%%
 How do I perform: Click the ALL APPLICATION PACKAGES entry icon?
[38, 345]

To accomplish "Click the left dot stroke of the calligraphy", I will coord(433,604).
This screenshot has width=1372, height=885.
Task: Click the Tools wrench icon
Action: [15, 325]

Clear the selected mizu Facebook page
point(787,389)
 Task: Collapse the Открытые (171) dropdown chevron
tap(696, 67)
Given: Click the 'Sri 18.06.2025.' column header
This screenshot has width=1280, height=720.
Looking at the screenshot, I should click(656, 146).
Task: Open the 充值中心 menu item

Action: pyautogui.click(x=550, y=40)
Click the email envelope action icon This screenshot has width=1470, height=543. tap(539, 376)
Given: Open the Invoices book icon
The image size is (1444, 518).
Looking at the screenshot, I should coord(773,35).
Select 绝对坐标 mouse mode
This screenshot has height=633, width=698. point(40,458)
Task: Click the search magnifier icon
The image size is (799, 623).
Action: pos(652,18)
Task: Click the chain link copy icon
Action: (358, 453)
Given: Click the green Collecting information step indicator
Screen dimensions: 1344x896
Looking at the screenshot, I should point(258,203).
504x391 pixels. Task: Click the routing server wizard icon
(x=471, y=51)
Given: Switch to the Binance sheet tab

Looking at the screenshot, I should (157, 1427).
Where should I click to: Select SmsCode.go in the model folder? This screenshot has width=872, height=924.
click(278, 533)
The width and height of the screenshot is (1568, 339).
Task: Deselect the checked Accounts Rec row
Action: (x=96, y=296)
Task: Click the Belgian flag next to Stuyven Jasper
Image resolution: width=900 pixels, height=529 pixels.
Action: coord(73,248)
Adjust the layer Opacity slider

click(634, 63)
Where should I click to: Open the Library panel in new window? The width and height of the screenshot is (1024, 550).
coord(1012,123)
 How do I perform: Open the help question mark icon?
%%
(PROMPT): Every piece of the data must be set down exactly. Omit nothing.

(SOLUTION TO THIS EXERCISE):
 How do I perform: Click the ALL APPLICATION PACKAGES entry icon?
[38, 345]

To accomplish "Click the left dot stroke of the calligraphy", I will coord(433,604).
This screenshot has width=1372, height=885.
Task: Click the Tools wrench icon
Action: [15, 325]

Clear the selected mizu Facebook page
point(787,389)
 Task: Collapse the Открытые (171) dropdown chevron
tap(696, 67)
Given: Click the 'Sri 18.06.2025.' column header
This screenshot has width=1280, height=720.
Looking at the screenshot, I should click(656, 146).
Task: Open the 充值中心 menu item

Action: pyautogui.click(x=550, y=40)
Click the email envelope action icon This screenshot has width=1470, height=543. tap(539, 376)
Given: Open the Invoices book icon
The image size is (1444, 518).
Looking at the screenshot, I should coord(773,35).
Select 绝对坐标 mouse mode
This screenshot has height=633, width=698. point(40,458)
Task: Click the search magnifier icon
The image size is (799, 623).
Action: pos(652,18)
Task: Click the chain link copy icon
Action: (358, 453)
Given: Click the green Collecting information step indicator
Screen dimensions: 1344x896
Looking at the screenshot, I should point(258,203).
504x391 pixels. Task: Click the routing server wizard icon
(x=471, y=51)
Given: Switch to the Binance sheet tab

Looking at the screenshot, I should (157, 1427).
Where should I click to: Select SmsCode.go in the model folder? This screenshot has width=872, height=924.
click(278, 533)
The width and height of the screenshot is (1568, 339).
Task: Deselect the checked Accounts Rec row
Action: (x=96, y=296)
Task: Click the Belgian flag next to Stuyven Jasper
Image resolution: width=900 pixels, height=529 pixels.
Action: coord(73,248)
Adjust the layer Opacity slider

click(634, 63)
Where should I click to: Open the Library panel in new window? The width and height of the screenshot is (1024, 550).
coord(1012,123)
 How do I perform: Open the help question mark icon?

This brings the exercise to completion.